■ **Data records**:

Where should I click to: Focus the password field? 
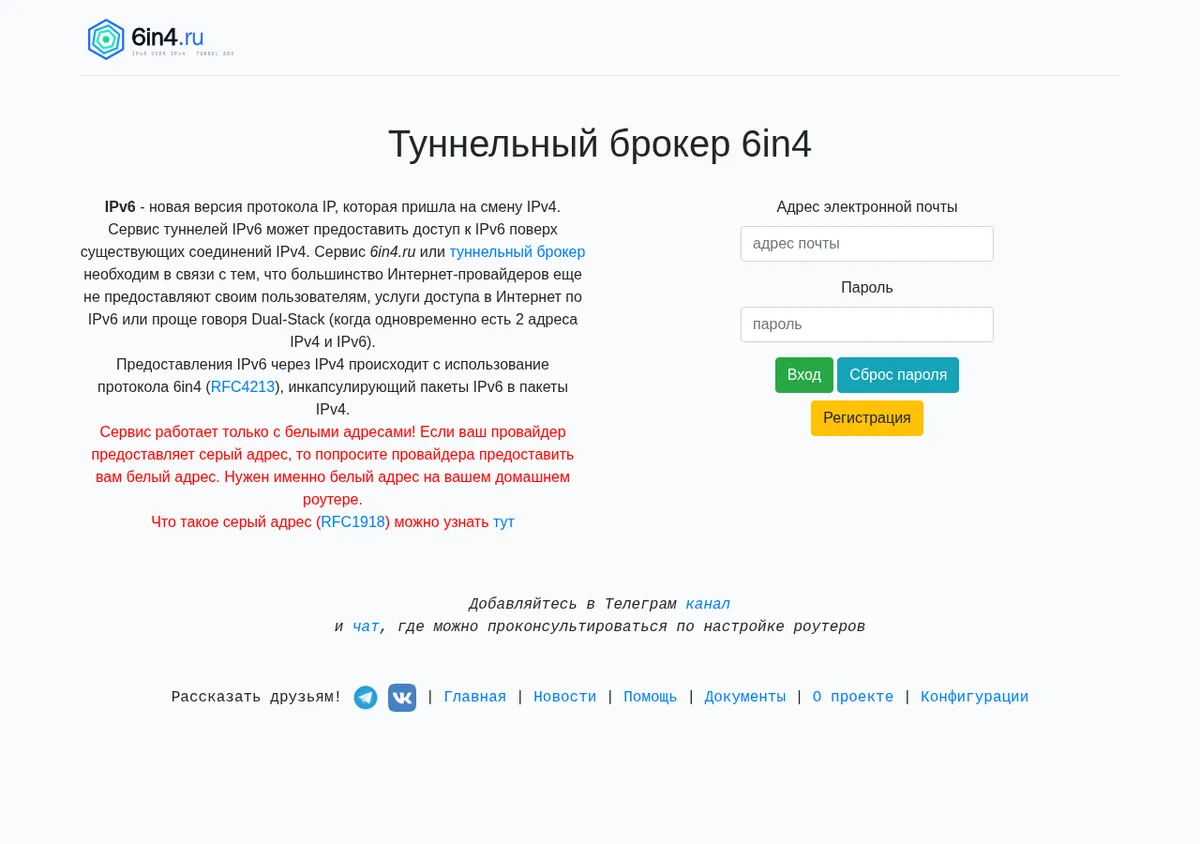pyautogui.click(x=867, y=324)
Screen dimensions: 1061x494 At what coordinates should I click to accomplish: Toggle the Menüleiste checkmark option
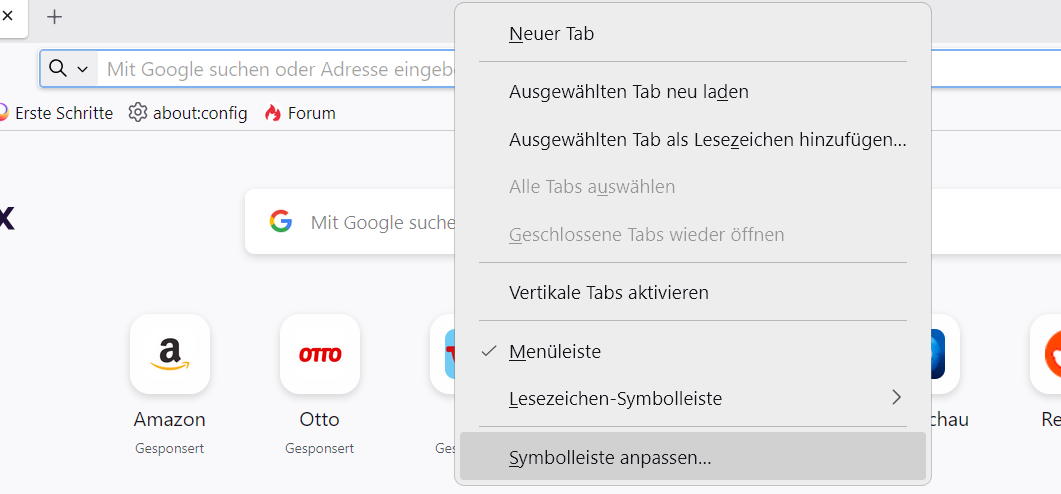tap(555, 351)
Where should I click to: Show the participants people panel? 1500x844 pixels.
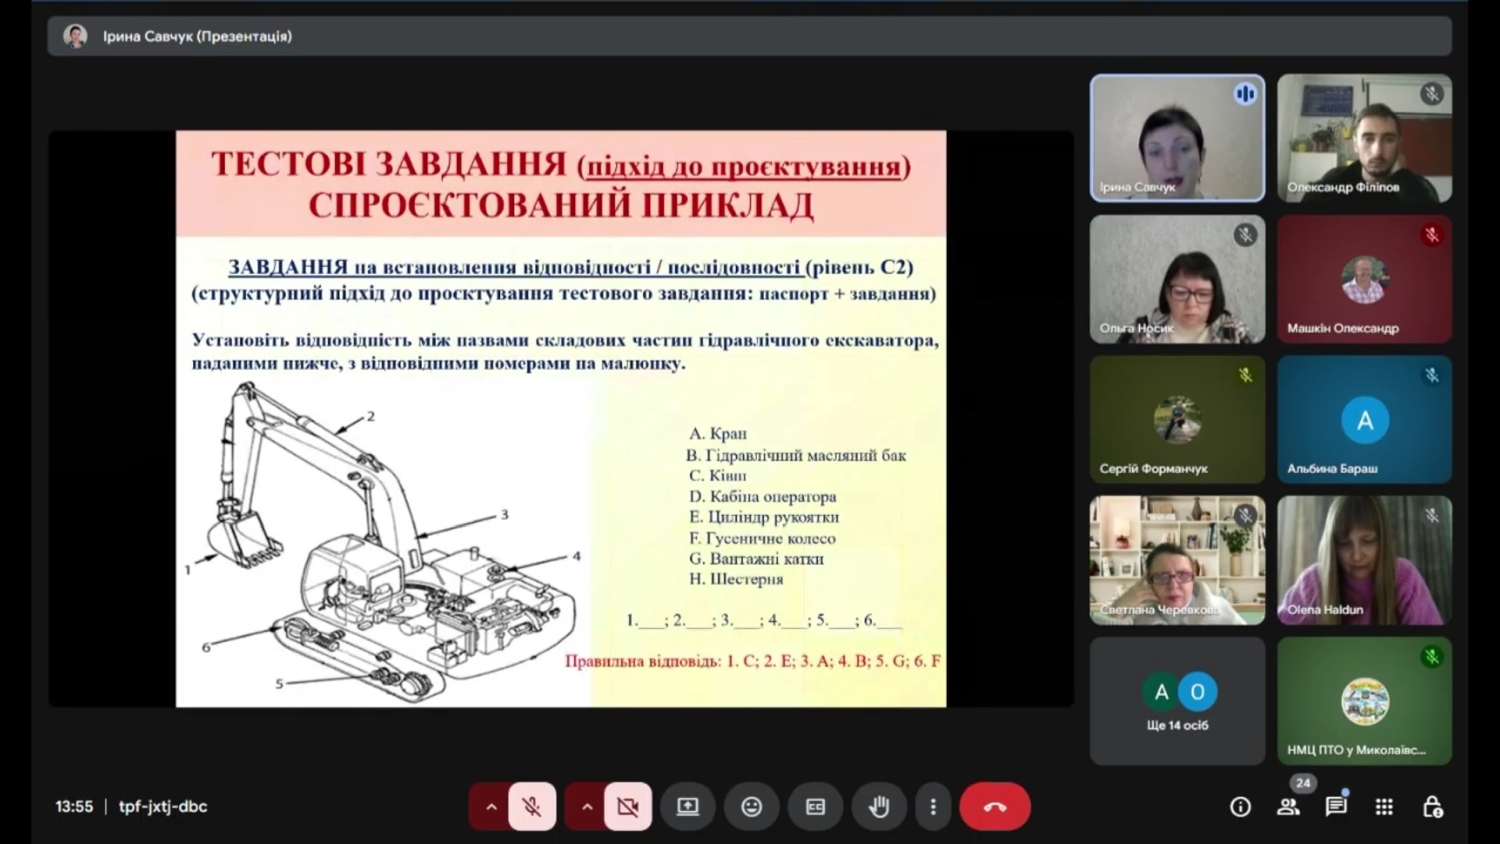click(x=1288, y=807)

■ **Exercise**:
Write out all the entries precisely as given, omitting each image.

■ **Expected output**:
Where should I click to: Focus the password field? 
pyautogui.click(x=867, y=324)
Screen dimensions: 1061x494 At what coordinates should I click to accomplish: Toggle the Menüleiste checkmark option
tap(555, 351)
Where should I click to: Show the participants people panel? 1500x844 pixels.
click(x=1288, y=807)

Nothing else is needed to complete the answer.